Skill Practice vs. Technical Practice
“The answer is in the dirt”, these words have been cemented in golfers minds by the great Ben Hogan in his book Ben Hogan’s Five Lessons. The key takeaway for many is that Hogan’s greatness came from repetition after repetition honing his golf swing. He followed the simple equation of more swings in practice will lead to a better swing. The difference between Hogan’s simple equation and what we know now is that we know that not every practice swing is created equal. There is a staggering diminishing return on repetition in practice. Hitting 100 seven irons in a row is far less effective than hitting five seven irons at a 30ft circle with a goal of hitting ⅘ inside the circle. This is the difference between skill and technical practice. Skill practice builds control of the golf ball, technical practice is focused on changing your golf swing without an eye on the performance.
Social media has given the golfing public unprecedented access to technical advice, and most of the advice is correct…for the right person. Whether that tip posted on TikTok last week is the right one for you remains to be seen. What all this information leads to is an endless tinkering of one’s golf swing. A spiral of changes that leads to practice sessions dominated by how the swing looks, not where the ball lands. What we don’t know about Hogan’s practice is what his goals were for each session. I know that he wasn’t posting swing videos on Instagram looking to see how many likes he could get. What he did look at was where the ball went, how much control he had of that outcome, and what the divot looked like. The dirt gave a clue, but the answer was found where the ball landed. Hogan built a swing that focused on the skill of controlling the golf ball, not useless aesthetics. Your golf practice time would be far more valuable if there were less cameras and mirrors and more targets on the range. Your swing’s look has minimal influence on the outcome of the ball, but your control and skill of swinging the club directly influences the outcome.

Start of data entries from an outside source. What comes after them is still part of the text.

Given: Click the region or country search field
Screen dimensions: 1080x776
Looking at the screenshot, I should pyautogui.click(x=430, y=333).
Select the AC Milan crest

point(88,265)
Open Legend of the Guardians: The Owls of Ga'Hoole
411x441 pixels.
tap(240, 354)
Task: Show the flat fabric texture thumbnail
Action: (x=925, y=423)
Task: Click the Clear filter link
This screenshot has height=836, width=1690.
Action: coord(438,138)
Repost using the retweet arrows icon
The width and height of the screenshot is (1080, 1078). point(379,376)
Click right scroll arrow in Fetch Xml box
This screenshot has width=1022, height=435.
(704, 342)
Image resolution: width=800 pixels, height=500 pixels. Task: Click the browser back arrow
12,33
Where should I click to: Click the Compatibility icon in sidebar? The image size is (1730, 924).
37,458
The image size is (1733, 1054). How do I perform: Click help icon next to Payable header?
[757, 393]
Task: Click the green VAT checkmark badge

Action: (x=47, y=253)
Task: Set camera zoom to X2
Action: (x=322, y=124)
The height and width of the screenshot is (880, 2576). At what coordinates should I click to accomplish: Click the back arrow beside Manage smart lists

For all the Range Rats out there, please stop measuring practice in balls hit but rather measure practice by goals accomplished. Create skill challenges, make it difficult, change clubs, just please stop hitting the same shot over and over and judging success by how the swing looked or felt. Would you rather play a 30 slice that lands within a 10 yard circle or a zero’d out path that misses left and right without warning. Teach your swing to control the ball not to generate likes on TikTok. When practice focuses around skill development rather than technical improvements you can see quick and sustainable improvements in your game. Whatever swing gives you the most control is the swing for you. Mr. Palmer may have said it best “Swing your Swing”.